● **DATA EXTRACTS**:
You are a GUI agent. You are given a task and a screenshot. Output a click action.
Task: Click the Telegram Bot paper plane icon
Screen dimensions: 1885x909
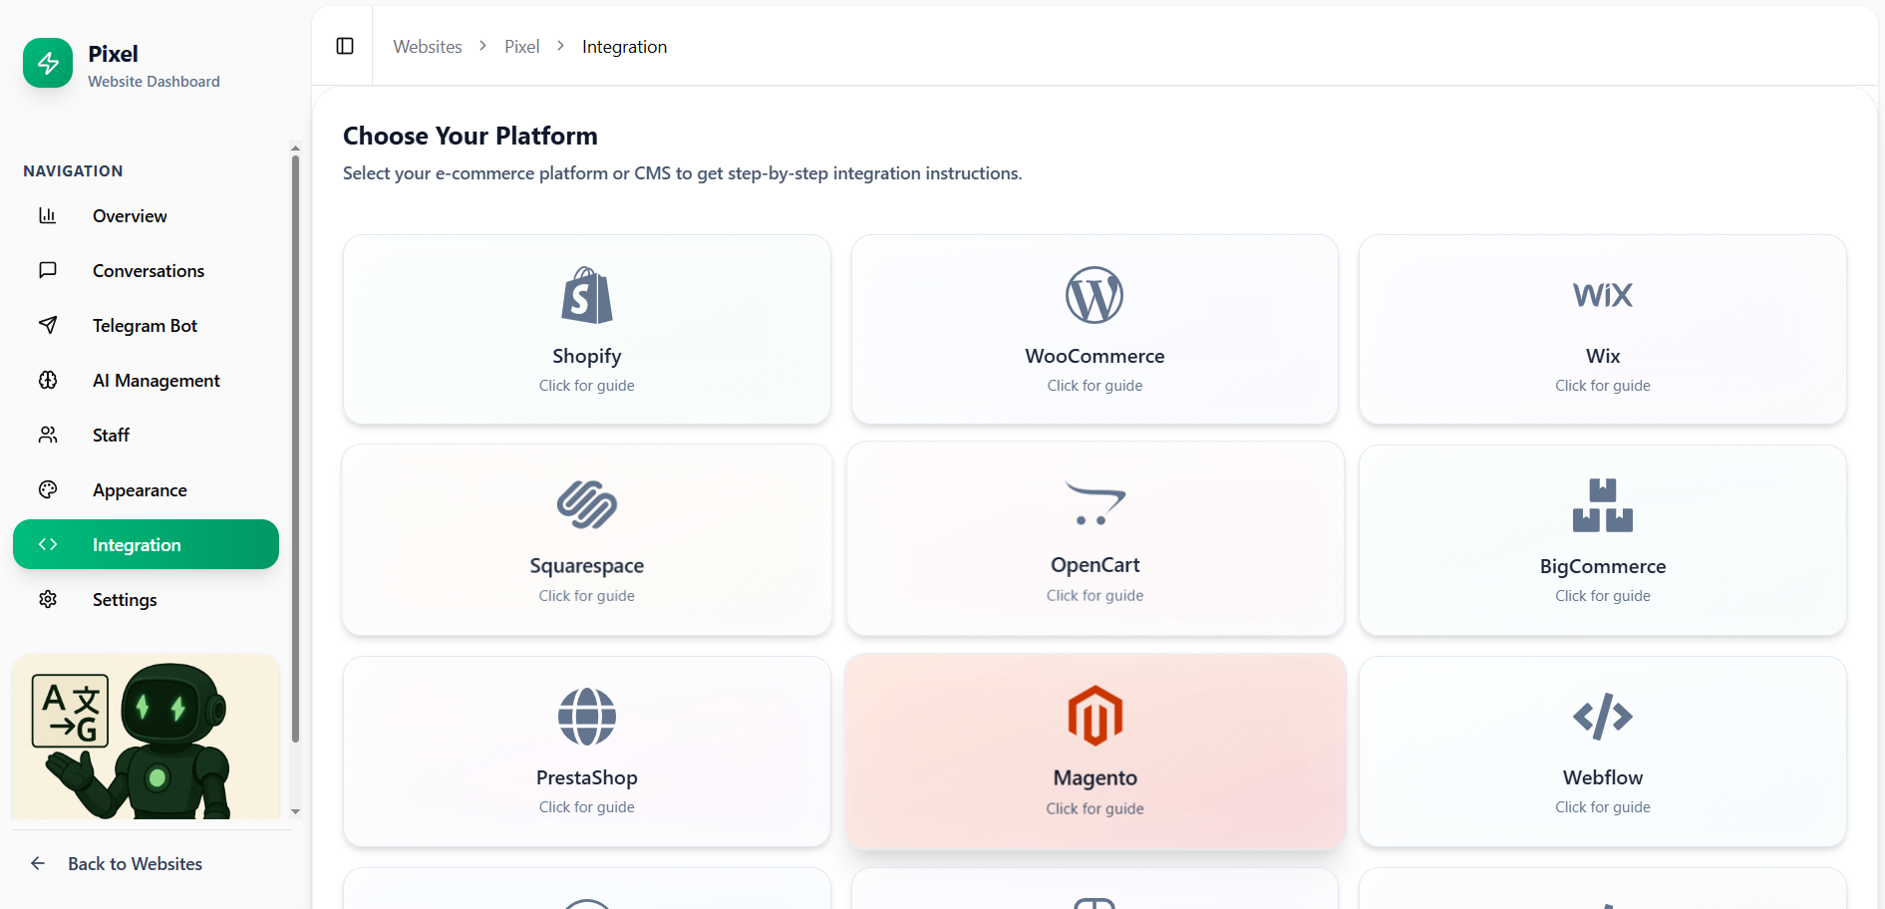click(48, 325)
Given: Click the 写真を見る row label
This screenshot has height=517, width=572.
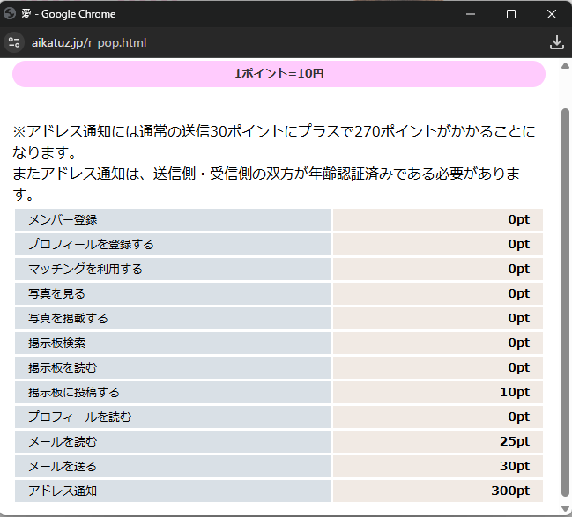Looking at the screenshot, I should 56,293.
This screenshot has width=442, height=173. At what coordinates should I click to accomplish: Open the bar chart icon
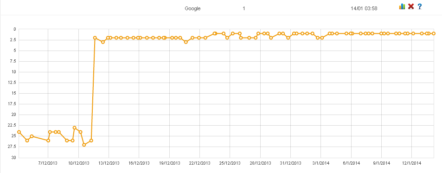coord(402,6)
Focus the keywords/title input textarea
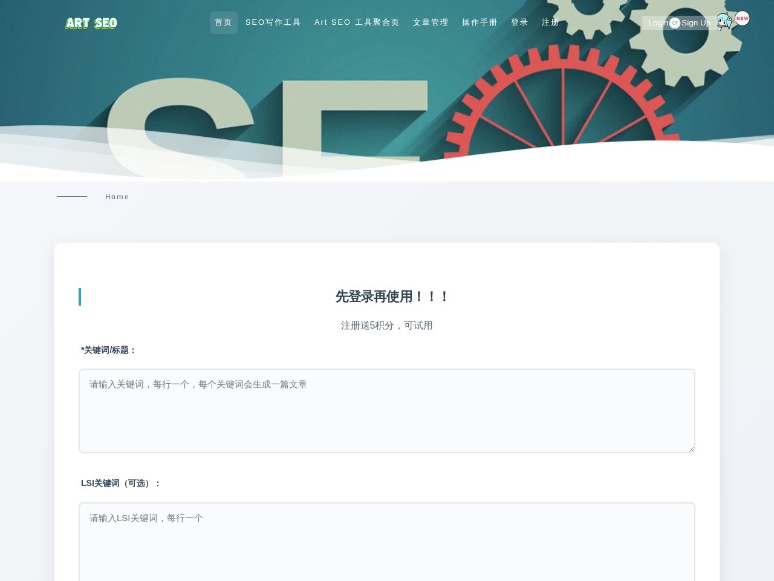774x581 pixels. point(386,410)
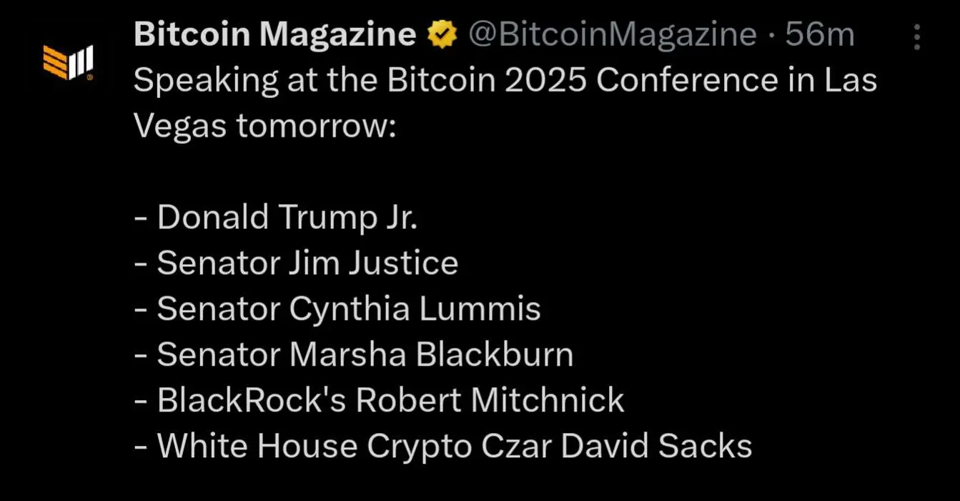Visit the @BitcoinMagazine handle
Viewport: 960px width, 501px height.
612,34
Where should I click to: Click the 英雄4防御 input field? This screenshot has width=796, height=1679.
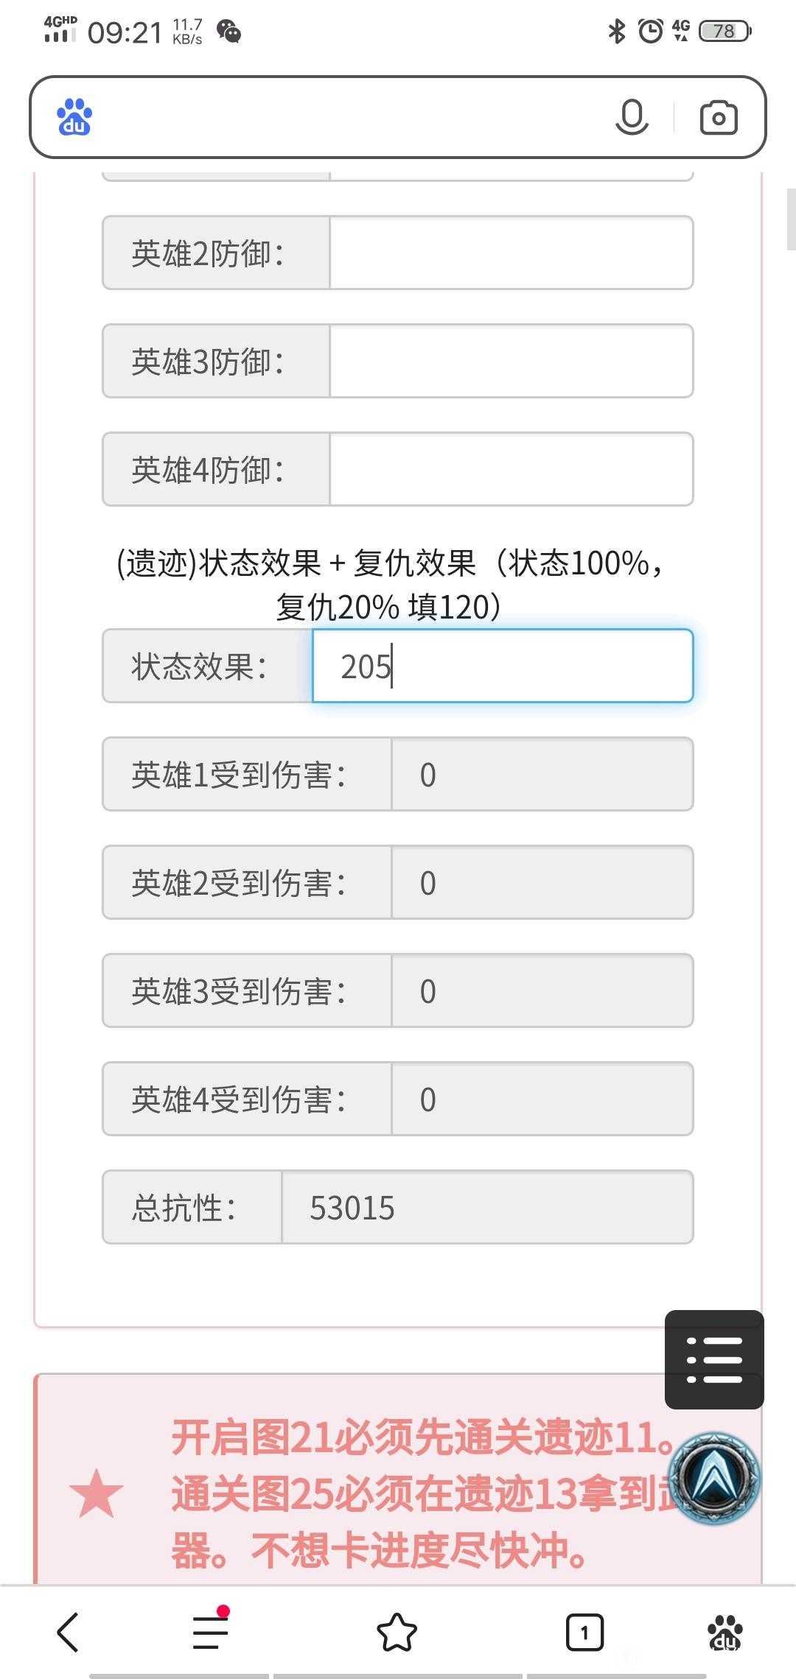pos(512,469)
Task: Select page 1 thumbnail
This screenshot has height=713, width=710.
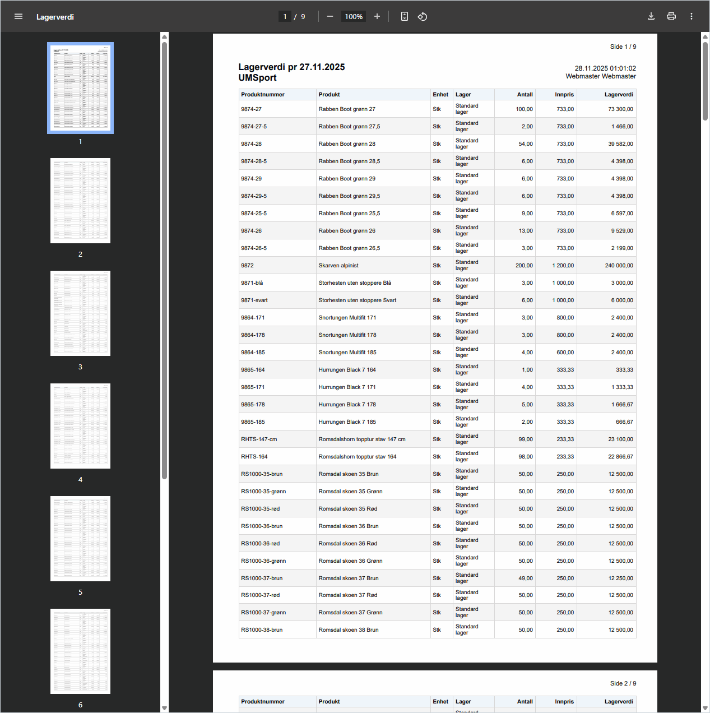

● **AIM OF THE EXERCISE**:
From the line that contains "Task: Click the Telegram Bot paper plane icon" down to the last line of the material above, every line must be repeated exactly, with pictures removed and both end lines included.

● **WRITTEN REPLY**:
Task: Click the Telegram Bot paper plane icon
Screen dimensions: 1885x909
click(48, 325)
Given: Click the 写真を見る row label
This screenshot has height=517, width=572.
Looking at the screenshot, I should 56,293.
This screenshot has width=442, height=173. At what coordinates should I click to accomplish: Open the bar chart icon
coord(402,6)
Focus the keywords/title input textarea
774x581 pixels. point(386,410)
Visit the @BitcoinMagazine handle
Viewport: 960px width, 501px height.
612,34
Where should I click to: Click the 英雄4防御 input field? This screenshot has width=796, height=1679.
pos(512,469)
Task: Select page 1 thumbnail
This screenshot has height=713, width=710.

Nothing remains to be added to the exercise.